Running Paper Experiments

This repository allows for the execution of the NanoGPT pre-training experiments from the paper.

How it Works

The run.py script automatically loads the base configuration for the chosen optimizer from the corresponding YAML file in configs/optimizers/. You can then override any of these settings using the --config argument with a JSON string. The base configurations are set for rank 32 runs.

Example Commands

MoFaSGD (Ours)

This command runs the MoFaSGD experiment with rank 16 on 4 GPUs. It loads the base settings from configs/optimizers/mfsgd.yaml and applies the specific hyperparameters overrides for rank 16 setting.

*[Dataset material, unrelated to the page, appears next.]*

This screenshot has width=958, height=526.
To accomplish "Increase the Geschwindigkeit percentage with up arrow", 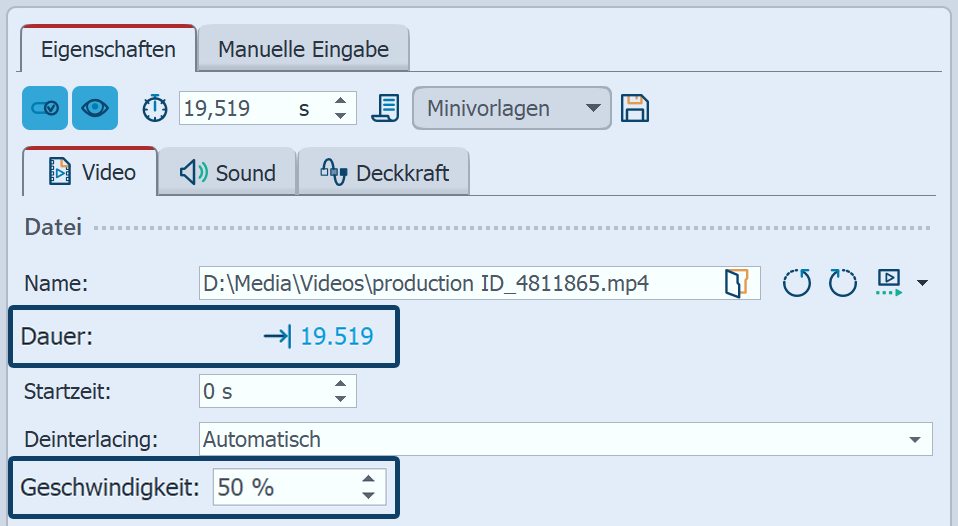I will (x=369, y=481).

python run.py --optimizer mfsgd --num-gpus 4 \
  --config '{"lr": 0.0009, "rank": 16, "beta": 0.95, "eta1": 0.25, "eta2": 0, "use_current_projection": true, "use_ones_for_nonzero_s": false, "nesterov": false, "eps": 1e-6, "max_value": 1000, "warmup_steps": 300, "beta_start": 0.75, "beta_end": 0.95, "cooldown_frac": 0.4}'

GaLore (Baseline)

This command runs the GaLore baseline experiment with rank 16. It loads base settings from configs/optimizers/galore.yaml and applies the specific overrides for rank 16 setting.

python run.py --optimizer galore --num-gpus 4 \
  --config '{"lr": 0.008, "group_params": {"rank": 16, "update_proj_gap": 150, "scale": 0.25, "proj_type": "std"}}'

LLaMA-Factory Implementation

For the instruction-tuning experiments on LLaMA-3.1, as detailed in the paper, please see our other repository: pmahdavi/llama-factory-mfsgd. That repository contains the implementation of MoFaSGD within the LLaMA-Factory framework.

Citation

If you find our work useful in your research, please consider citing our paper:

@article{
mahdavinia2025lowrank,
title={Low-rank Momentum Factorization for Memory Efficient Training},
author={Pouria Mahdavinia and Mehrdad Mahdavi},
journal={Transactions on Machine Learning Research},
issn={2835-8856},
year={2025},
url={https://openreview.net/forum?id=W3D3TVo9a3},
note={}
}

License

This project is licensed under the MIT License. See the LICENSE file for details.